The distributed computers for running the training and inference models are at opposite ends of a network. Algorithms running on these computers must be simplified to work with limited hardware resources. The data from these computers will be processed closer to the application and may possibly be sent to a central server for further calculation. Distributed systems like this require extra work to get them in sync with the main network. Distributed computing resources are required when:

  • Ultra-low latency is required for performance or user experience
  • Data entry is simple
  • Computing resources or bandwidth are limited.

Hybrid training and inference (centralized/distributed)

In telecommunications, infrastructure design can be designed with flexibility in mind for a wide variety of applications. Since telecommunications companies deal with Big Data (large volumes of structured and unstructured data), there is a need to divide computing resources so that latency, performance, and security are not compromised.

For example, a telecommunications company that wants to have the lowest latency in its services to its customers will have to compromise on performance and security. From a practical point of view, this is not possible, and the requirements for acceptable latency fall between acceptable low and high ranges.

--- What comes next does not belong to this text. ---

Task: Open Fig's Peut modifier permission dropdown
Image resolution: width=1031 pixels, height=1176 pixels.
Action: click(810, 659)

This is where hybrid infrastructure comes in handy. Some AI/ML modeling techniques include:

Extract, Transform, Load

An extract, transform, and load (ETL) model is used when edge devices are not very powerful and a central server is needed. In these cases, peripheral computers send data to a central server in batches for processing.

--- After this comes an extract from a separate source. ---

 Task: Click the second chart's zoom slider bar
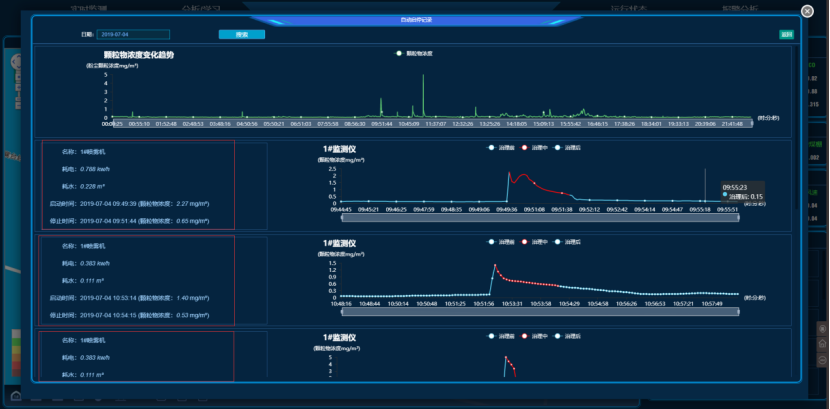pyautogui.click(x=540, y=311)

The central server prunes the data, simplifies its structure, and sends it back to peripheral computers to train the AI. This technique eases the computational load on peripheral devices and allows them to train AI without requiring high computing resources at all times.

Centralized initial training

Exclusively centralized initial training that relieves edge-computing networks. Recycling requiring less resources can be transferred to the peripheral network.

Reducing data size to meet bandwidth and compute requirements can be achieved in two ways:

  • Quantification. It is the process of reducing the precision of the input values ​​sent for the algorithmic calculation to reduce the data size.
  • Sparsification. It refers to minimizing the encoding length of stochastic gradients in a neural network, reducing its memory and computational costs.

Balancing pipeline complexity and maintenance costs

An AI/ML pipeline typically has multiple stages of experimenting, testing, and deploying models that require manual work. Typically, the complexity of the pipeline is proportional to the number of features in your AI model.

To minimize the cost of work performed by supporting operations personnel (data scientists, engineers, and developers), some of the pipeline steps should be automated. Implementing an ML process that is not automated will significantly increase development and operational costs. Teams should consider reducing a feature set if an AI implementation proves too expensive.

Building better telecommunications with AI

5G and IoT systems enable telecoms to create distributed systems that enable cost-effective and scalable AI solutions. Yet these benefits are only realized through careful and innovative implementations of a hardware infrastructure that adequately supports AI algorithms.

By understanding the full potential and limitations of edge computing and cloud networking, the telecom industry can use intelligent infrastructure to build AI systems that add value to businesses and consumers.

About the Author:

Subbu Seetharaman is Director of Engineering at Lantronix, a global provider of turnkey solutions and engineering services for the Internet of Things (IoT). Subbu is a senior engineering executive with over 25 years of experience leading software development teams, building geographically dispersed, high-performing teams involved in the development of complex software products around programmable hardware devices.